A third opportunity for strategic virtual care implementation for WVs is around sex-specific health needs. Veterans with biologically female reproductive organs have medical care needs specific to both natural (e.g., pregnancy) and pathological (e.g., ovarian cancer) conditions stemming from that biology. Because WVs are a numerical minority population within any given VA health care system, facilities are challenged to maintain sufficient site-based facilities and skilled staffing to provide high-quality care for women with sex-specific health considerations. In addition, for some facilities in rural areas, clinical expertise “deserts” preclude the community-based purchasing of care for women-specific health needs5. Regionalization via telehealth hubs could supplement high-quality care for these women’s health conditions and be readily integrated into local VA clinical services. The VA already has experience with successful regionalization of care provision using telehealth services. For example, genetic counseling and remote oncology are currently provided to many VA facilities via telehealth when not available in local facilities. VA also has experience providing e-consultation across facilities for certain sex-specific conditions6. Yet, there are unrealized opportunities to address women’s health conditions with the expanded use of expert-delivered telephone or video-based care. Clinical needs such as emergency contraception provision, reproductive planning for women with complex health conditions, and lactation support are a few examples. In addition, the VA recently announced that it will provide abortion counseling and termination care in limited clinical situations creating a new opportunity to provide unmet essential reproductive health needs for women in areas of the country with increasingly limited access to termination options and support7. There is tremendous potential for telehealth and virtual modalities to provide care for sex-specific WVs health needs in a way that has not yet been realized.

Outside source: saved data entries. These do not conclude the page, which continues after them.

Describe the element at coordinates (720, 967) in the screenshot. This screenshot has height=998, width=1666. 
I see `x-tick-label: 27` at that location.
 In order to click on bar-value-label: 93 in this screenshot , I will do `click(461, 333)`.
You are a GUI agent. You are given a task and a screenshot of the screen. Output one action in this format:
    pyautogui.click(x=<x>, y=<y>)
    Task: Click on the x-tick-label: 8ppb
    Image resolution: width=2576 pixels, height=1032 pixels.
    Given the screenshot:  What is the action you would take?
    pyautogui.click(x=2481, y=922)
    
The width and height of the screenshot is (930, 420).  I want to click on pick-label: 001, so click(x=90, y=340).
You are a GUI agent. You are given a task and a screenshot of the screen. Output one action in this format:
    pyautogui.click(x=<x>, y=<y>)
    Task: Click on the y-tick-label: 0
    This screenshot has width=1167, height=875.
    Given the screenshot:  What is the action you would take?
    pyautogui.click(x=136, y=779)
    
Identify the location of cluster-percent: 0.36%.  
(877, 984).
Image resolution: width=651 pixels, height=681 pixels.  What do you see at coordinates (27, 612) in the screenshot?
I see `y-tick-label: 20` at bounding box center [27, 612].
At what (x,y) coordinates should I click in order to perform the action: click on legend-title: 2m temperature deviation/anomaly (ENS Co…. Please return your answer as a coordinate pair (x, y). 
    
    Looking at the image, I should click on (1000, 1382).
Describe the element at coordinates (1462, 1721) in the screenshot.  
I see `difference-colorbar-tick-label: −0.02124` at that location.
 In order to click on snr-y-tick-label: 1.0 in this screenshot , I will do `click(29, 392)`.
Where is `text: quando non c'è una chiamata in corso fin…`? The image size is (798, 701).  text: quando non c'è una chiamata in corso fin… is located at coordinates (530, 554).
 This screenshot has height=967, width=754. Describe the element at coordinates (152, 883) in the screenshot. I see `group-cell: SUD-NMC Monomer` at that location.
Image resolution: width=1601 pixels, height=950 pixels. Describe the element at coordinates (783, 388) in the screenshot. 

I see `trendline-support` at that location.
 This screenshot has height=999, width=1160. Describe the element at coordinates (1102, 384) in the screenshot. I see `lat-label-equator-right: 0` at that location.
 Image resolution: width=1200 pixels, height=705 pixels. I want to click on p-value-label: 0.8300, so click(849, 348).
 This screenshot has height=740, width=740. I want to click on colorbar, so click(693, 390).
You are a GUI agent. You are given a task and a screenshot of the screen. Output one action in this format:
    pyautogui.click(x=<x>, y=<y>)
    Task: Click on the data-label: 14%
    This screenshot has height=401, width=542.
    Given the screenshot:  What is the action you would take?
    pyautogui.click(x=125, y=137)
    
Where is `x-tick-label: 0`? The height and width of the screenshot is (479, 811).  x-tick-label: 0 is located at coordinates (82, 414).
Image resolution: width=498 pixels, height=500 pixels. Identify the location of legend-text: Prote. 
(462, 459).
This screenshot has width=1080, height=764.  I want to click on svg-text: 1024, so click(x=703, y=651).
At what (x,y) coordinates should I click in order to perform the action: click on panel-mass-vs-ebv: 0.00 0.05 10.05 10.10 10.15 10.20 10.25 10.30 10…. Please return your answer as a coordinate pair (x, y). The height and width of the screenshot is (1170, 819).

If the VA is to achieve the goal of being the health care option of choice for all veterans, the next steps in improving access to care must be patient-centered and factor in patients’ ability to, and preferences for, interacting with the health care system. A key step for all veterans is to ensure equitable access to broadband service which is most relevant for veterans living in rural areas and those with fewer financial resources; VA programs such as the digital divide consult are an important step in addressing this fundamental barrier to virtual care. For women veterans in particular, this also means identifying modalities of care delivery that overcome contextual, structural, and population-specific barriers to accessing care for each type of health care need and in each clinical context. We already have the resources of the well-established VA telehealth infrastructure. Our next steps are to identify how to integrate virtual care delivery within the daily context of care provision for women based on population-specific challenges, what resources are needed to support those population-tailored innovations, and which implementation strategies are optimal to support their uptake at the bedside. Employing VA telehealth modalities to expand access to excellent sex-specific care for women would not only improve the health of women veterans but could serve as an example for civilian health care systems to improve the reach of high-quality women’s health care to underserved areas. Optimizing access to care for WVs warrants dedicated, swift action through the creative application of virtual care.